I think Deep Research shows that these things can be very good at precision and recall of information if you give them access to the right tools... but that's not enough, because of source quality. A model that has great precision and recall but uses flawed reports from Statista and Statcounter is still going to give you bad information.
Deep Research doesn’t give the numbers that are in statcounter and statista. It’s choosing the wrong sources, but it’s also failing to represent them accurately.
Wow, that's really surprising. My experience with much simpler RAG workflows is that once you stick a number in the context the LLMs can reliably parrot that number back out again later on.
Presumably Deep Research has a bunch of weird multi-LLM-agent things going on, maybe there's something about their architecture that makes it more likely for mistakes like that to creep in?
Have a look at the previous essay. I couldn't get ChatGPT 4o to give me a number in a PDF correctly even when I gave it the PDF, the page number, and the row and column.
ChatGPT treats a PDF upload as a data extraction problem, where it first pulls out all of the embedded textual content on the PDF and feeds that into the model.
This fails for PDFs that contain images of scanned documents, since ChatGPT isn't tapping its vision abilities to extract that information.
Claude (and Gemini) both apply their vision capabilities to PDF content, so they can "see" the data.
So my hunch is that ChatGPT couldn't extract useful information from the PDF you provided and instead fell back on whatever was in its training data, effectively hallucinating a response and pretending it came from the document.

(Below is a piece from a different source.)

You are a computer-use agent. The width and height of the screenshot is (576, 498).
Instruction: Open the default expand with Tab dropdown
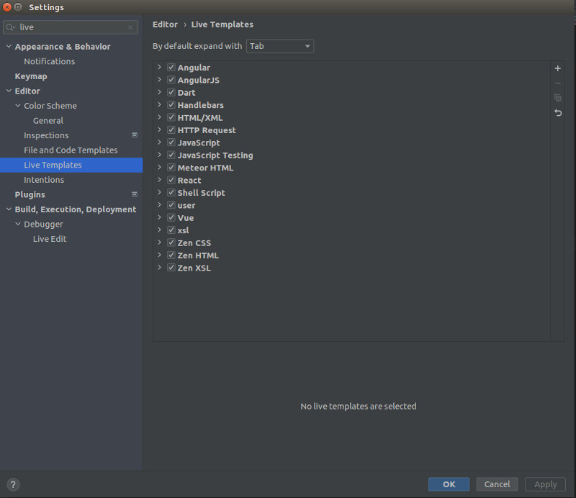coord(280,45)
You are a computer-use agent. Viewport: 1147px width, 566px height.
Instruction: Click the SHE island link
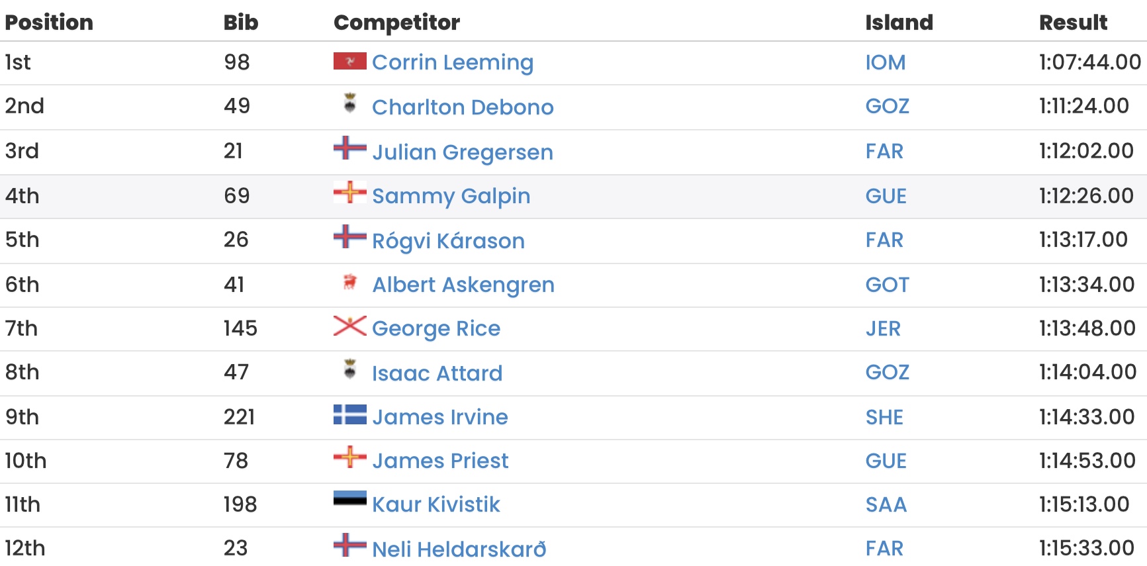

That's a huge failure on OpenAI's behalf, but it's not illustrative of models being unable to interpret documents: it's illustrative of OpenAI's ChatGPT PDF feature being unable to extract non-textual image content (and then hallucinating on top of that inability).
Interesting, thanks.
I think the higher level problem is that 1: I have no way to know this failure mode when using the product and 2: I don't really know if I can rely on Claude to get this right every single time either, or what else it would fail at instead.
Yeah, completely understand that. I talked about this problem on stage as an illustration of how infuriatingly difficult these tools are to use because of the vast number of weird undocumented edge cases like this.
This is an unfortunate example though because it undermines one of the few ways in which I've grown to genuinely trust these models: I'm confident that if the model is top tier it will reliably answer questions about information I've directly fed into the context.
[... unless it's GPT-4o and the content was scanned images bundled in a PDF!]
It's also why I really care that I can control the context and see what's in it - systems that hide the context from me (most RAG systems, search assistants etc) leave me unable to confidently tell what's been fed in, which makes them even harder for me to trust.